I have a data frame that looks like the top table of the attached image.
I have groups of names where a name can belong to one of the following categories: category 1
, category 2
, and special
.
I want to output a data frame where only one category is present for each name based on the highest number in the number column.
If an special category is present, then that name should be a special
category regardless of the number value.
Please refer to the bottom table of the attached image as an example of the output I am looking for.
my_data:
df <- structure(list(Name = c("Name A", "Name A", "Name B", "Name B",
"Name C", "Name C", "Name C"), Category = c("Category 1", "Category 2",
"Category 1", "Category 2", "Category 1", "Category 2", "Special"
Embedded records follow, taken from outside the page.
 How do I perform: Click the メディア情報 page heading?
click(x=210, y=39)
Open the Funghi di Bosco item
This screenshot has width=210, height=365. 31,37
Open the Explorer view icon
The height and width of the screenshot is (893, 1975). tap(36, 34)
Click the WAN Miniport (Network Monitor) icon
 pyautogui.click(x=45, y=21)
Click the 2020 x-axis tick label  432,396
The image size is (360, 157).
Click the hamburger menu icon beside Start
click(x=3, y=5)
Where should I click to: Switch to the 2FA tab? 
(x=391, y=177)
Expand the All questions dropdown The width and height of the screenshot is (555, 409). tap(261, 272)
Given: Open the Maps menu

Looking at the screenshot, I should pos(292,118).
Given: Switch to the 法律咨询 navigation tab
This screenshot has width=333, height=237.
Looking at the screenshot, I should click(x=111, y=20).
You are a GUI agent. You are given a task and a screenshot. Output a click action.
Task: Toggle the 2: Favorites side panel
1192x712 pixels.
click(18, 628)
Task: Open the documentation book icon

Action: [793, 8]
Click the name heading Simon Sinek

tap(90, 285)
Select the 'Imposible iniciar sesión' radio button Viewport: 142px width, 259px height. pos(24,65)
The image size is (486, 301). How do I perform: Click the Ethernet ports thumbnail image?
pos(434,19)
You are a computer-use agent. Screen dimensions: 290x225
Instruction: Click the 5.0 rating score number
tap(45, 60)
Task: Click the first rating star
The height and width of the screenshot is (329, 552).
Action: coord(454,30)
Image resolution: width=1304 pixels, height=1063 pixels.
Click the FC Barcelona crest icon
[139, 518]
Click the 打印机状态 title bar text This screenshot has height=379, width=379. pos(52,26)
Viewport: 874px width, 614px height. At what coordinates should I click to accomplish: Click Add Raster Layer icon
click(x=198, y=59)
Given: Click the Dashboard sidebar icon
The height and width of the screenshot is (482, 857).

), Number = c(10L, 5L, 3L, 20L, 3L, 25L, 4L)), class = "data.frame", row.names = c(NA,
-7L))
Another tidyverse method that maintains the row ordering:
df %>%
group_by(Name)%>%
mutate(Category = ifelse("Special"%in%Category ,'Special',
Category[which.max(Number)]))
# A tibble: 7 × 3
# Groups: Name [3]
Name Category Number
<chr> <chr> <int>
1 Name A Category 1 10
2 Name A Category 1 5
3 Name B Category 2 3
4 Name B Category 2 20
5 Name C Special 3
6 Name C Special 25
7 Name C Special 4